::: DATA TO PROCESS

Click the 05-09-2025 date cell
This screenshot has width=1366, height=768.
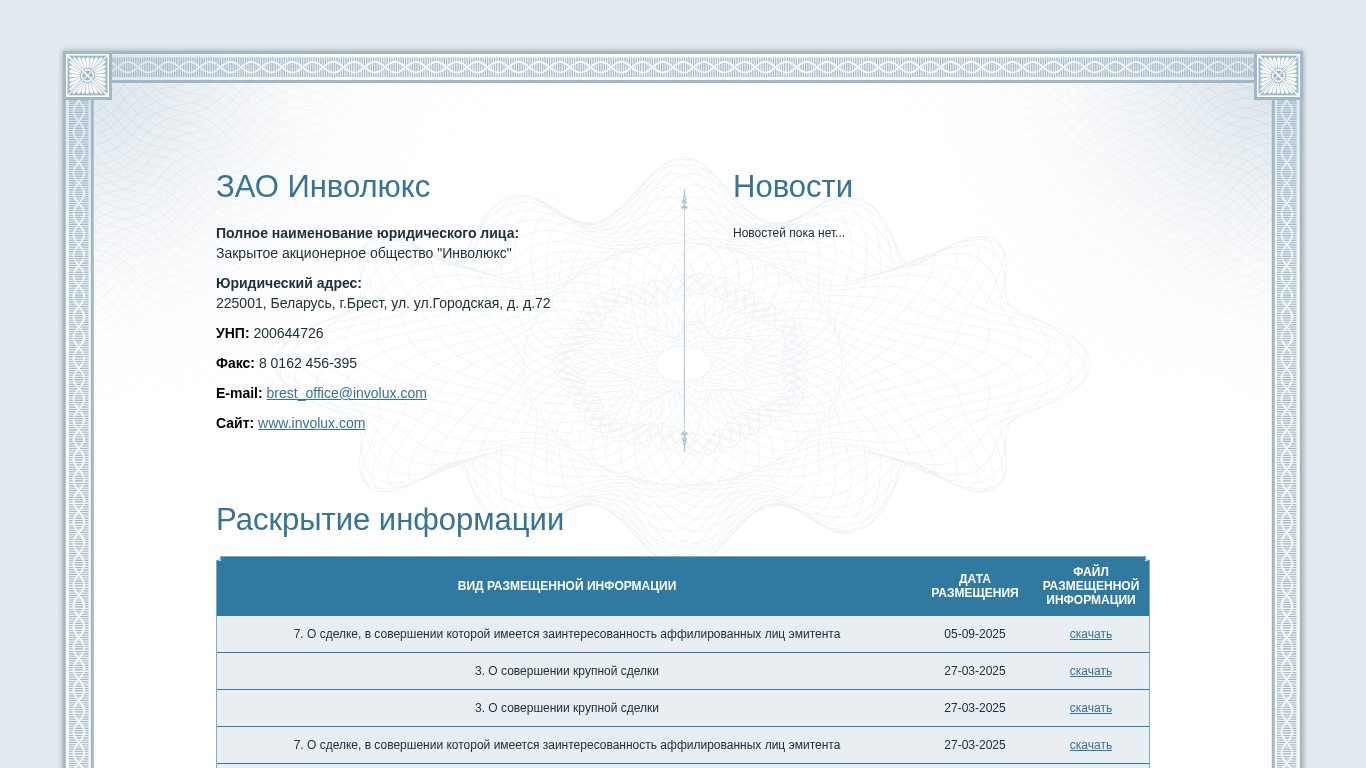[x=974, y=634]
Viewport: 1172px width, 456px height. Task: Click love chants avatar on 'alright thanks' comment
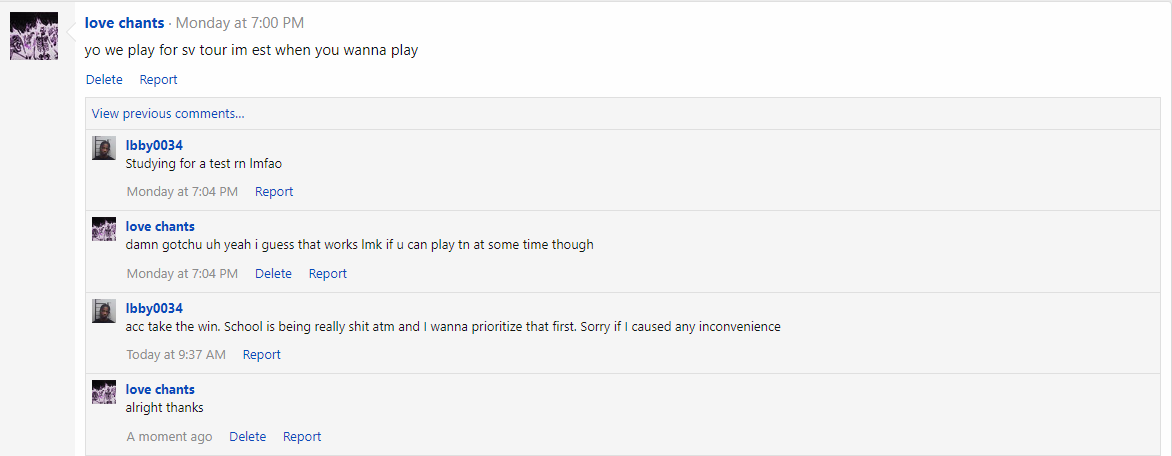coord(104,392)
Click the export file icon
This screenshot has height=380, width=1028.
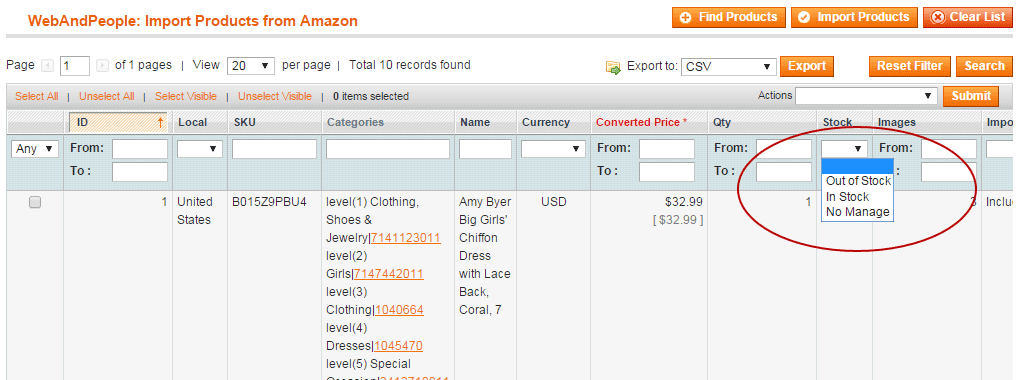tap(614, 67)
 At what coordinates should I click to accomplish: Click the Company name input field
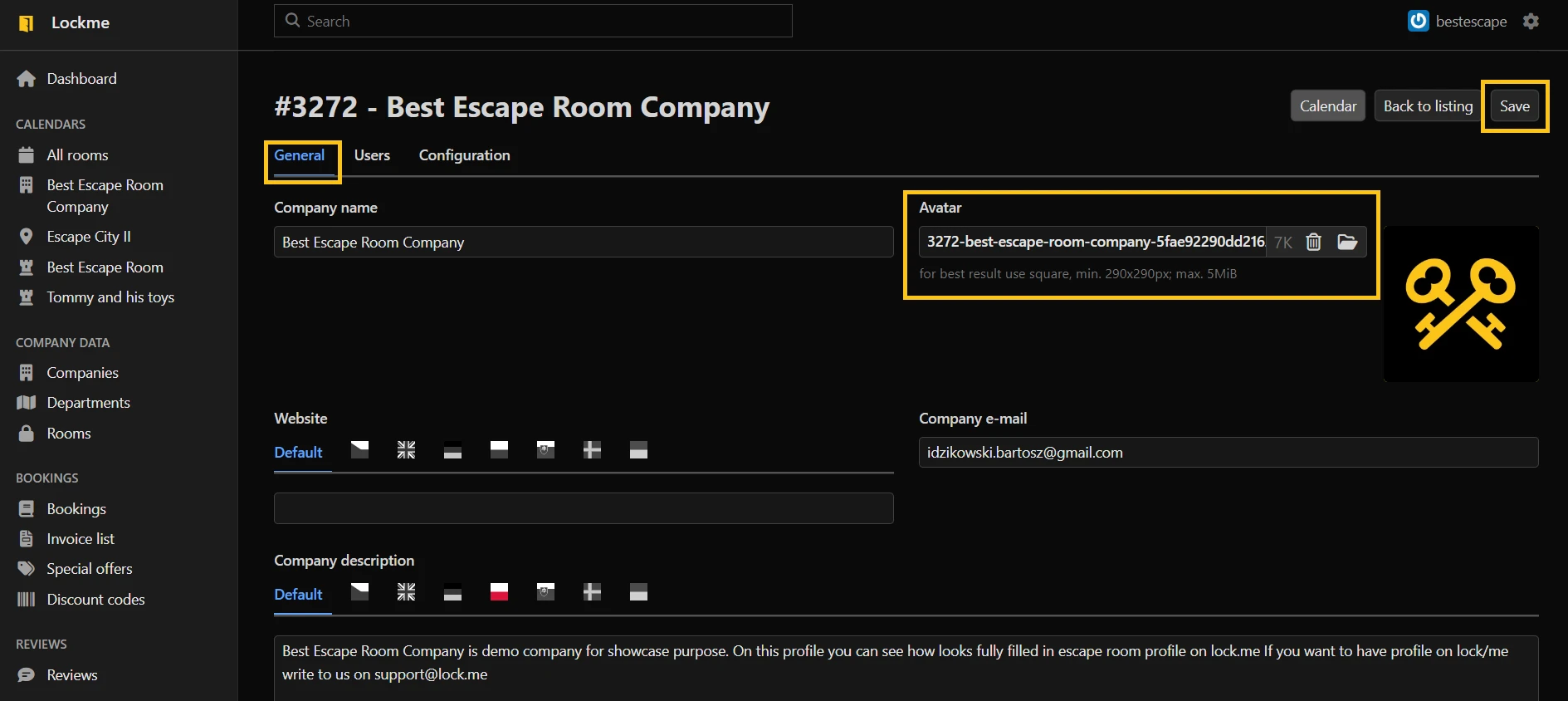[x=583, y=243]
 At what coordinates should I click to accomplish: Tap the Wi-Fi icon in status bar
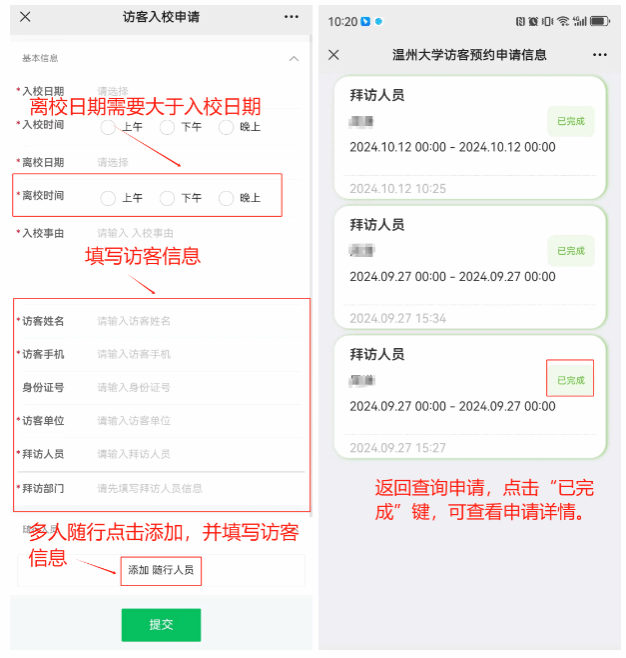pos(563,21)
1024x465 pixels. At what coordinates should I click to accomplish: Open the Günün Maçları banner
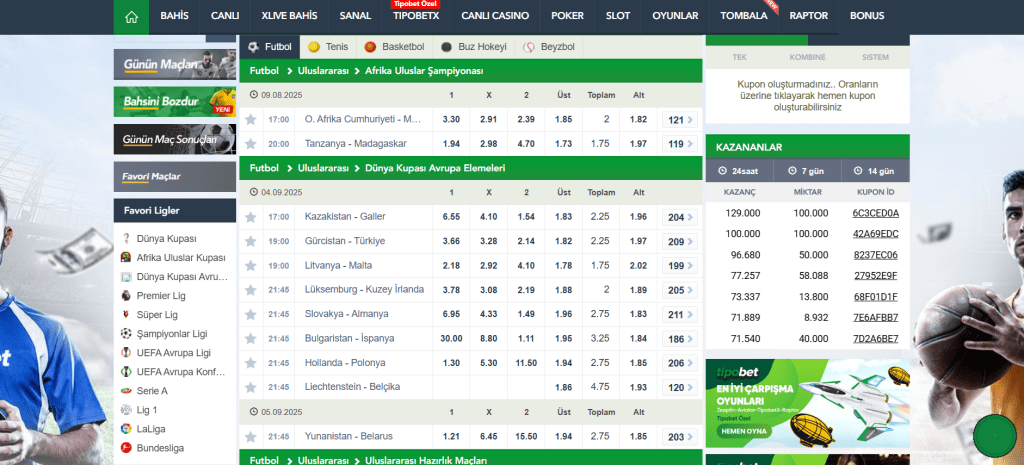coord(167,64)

::::::

TRY IT:
Print every record exactly without the images.

RESPONSE TO THE TASK:
Click the 05-09-2025 date cell
This screenshot has width=1366, height=768.
[x=974, y=634]
Viewport: 1172px width, 456px height. Task: Click love chants avatar on 'alright thanks' comment
coord(104,392)
Click the export file icon
This screenshot has height=380, width=1028.
tap(614, 67)
 At what coordinates should I click to accomplish: Click the Company name input field
[x=583, y=243]
 At what coordinates should I click to accomplish: Tap the Wi-Fi icon in status bar
pos(563,21)
1024x465 pixels. At what coordinates should I click to accomplish: Open the Günün Maçları banner
coord(167,64)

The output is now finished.